From Caliban to the Taliban: 500 years of humanist intervention
Show type: Tour
As comedy titles go, From Caliban To The Taliban: 500 Years Of Humanist Intervention has all the pithy appeal of an Open University module.
But what it does tell you - if you weren't already aware of Robert Newman's output since he vanished from TV screens in the mid-Nineties - is that this show is just about as serious as comedy gets.
Indeed, this does sometimes seem more political history lecture that stand-up show. But just as you feel you ought to start making notes, Newman does manage to pull things back round to a joke. Well, most the time.
This is, of course, a fertile time for comedy with a conscience, though it is ironic it takes American military action to throw global capitalism into the spotlight, but Newman sets himself up as a one-man propaganda machine for the anti-war, anti-globalisation message.
His passion for his topic is as obvious as George Bush's motives - and it is that what drives the show through stickier moments when the show threatens to get bogged down in the overwhelming range of its arguments.
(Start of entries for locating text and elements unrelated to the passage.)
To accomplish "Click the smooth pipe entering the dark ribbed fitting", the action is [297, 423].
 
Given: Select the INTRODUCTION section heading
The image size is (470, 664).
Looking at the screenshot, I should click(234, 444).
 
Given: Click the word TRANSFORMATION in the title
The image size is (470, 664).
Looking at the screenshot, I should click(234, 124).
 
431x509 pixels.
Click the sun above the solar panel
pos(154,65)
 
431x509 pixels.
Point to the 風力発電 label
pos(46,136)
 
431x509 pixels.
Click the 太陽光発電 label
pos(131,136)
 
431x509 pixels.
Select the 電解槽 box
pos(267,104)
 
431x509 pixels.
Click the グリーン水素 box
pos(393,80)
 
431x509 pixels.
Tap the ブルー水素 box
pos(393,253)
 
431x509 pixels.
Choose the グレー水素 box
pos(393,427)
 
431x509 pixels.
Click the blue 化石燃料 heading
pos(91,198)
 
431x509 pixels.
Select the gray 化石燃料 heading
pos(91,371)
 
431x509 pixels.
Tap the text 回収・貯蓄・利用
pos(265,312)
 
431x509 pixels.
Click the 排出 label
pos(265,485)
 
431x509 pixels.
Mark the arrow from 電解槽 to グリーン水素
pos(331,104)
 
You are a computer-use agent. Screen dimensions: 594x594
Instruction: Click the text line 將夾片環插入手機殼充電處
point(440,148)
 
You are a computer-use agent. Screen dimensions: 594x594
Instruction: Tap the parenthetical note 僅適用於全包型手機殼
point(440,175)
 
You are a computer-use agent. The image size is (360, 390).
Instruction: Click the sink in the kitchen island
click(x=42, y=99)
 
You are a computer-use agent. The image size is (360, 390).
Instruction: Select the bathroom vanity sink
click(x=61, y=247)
Newman has set himself an ambitious task - to pull together a vast range of incidents from the past four centuries (the title's a bit of a misnomer - he 'only' goes back to a 1609 shipwreck that not only sowed the seeds ofcapitalist expansionism, but also inspired Shakespeare to write The Tempest) to paint a coherent picture of the parlous state of the world today.
Such a wide-ranging brief requires more obscure references that the Encylopaedia Britannica, and this is probably the only comedy show that really could do with its own bibliography - and sometimes, there's an element of showing off to all this. Newman has a tendancy to throw in obscure information that serves more to impress how well-read he is than advancing his argument. Similarly, he has a love of using a long word when a simpler one would do the job just as well. It's not about dumbing down, but making a complex narrative more accessible.
It's not beyond him, there are plenty of instances when he demonstrates that accessibility is exactly what he can do, compressing whole arguments into penetrating one-liners in a flashes of tight brilliance. He also two decades of stand-up experience under his belt, which has given him an armoury of stage tricks to enliven his arguments. Several times, for instance, he launches into the sort of impressions that started his career - mimicking everyone from Richard Burton to Johnny Rotten and Tony Blair to Officer Dibble. Challenging the world order is obviously a slightly better use of such vocal talents than standing at bus stops pretending to be Michael Parkinson, Dead Ringers please note.
Elsewhere, he conjures up wonderfully silly images, such as imagining Anne Hathaway as a bitter drunk, shouting abuse at tourists' visiting her cottage. It has absolutely nothing to do with the thrust of his argument, admittedly, but does break up the sermon.
Newman does lose his way quite badly in the latter part of the show, just when his argument should be coming together. Instead, he loses his thrust completely, wandering off into irrelevant, and unfunny, anecdotes about benefit gigs he's done, or his arrest while on demos - which sit impotently next to over-long expositions that need to be balanced by some comic relief.
These are distractions to a message that needs to be heard, a message that is in desperate need of some final flourish to pull the whole show together - something stronger than the rapping 'catering tortoise' he has currently chosen to use.
That said, this show is often fascinating - especially in its lesser-known historical notes such as America's investment in Nazi Germany or the Middle Eastern origins of the First World War - occasionally hilarious, and always passionate. Which isn't a bad combination.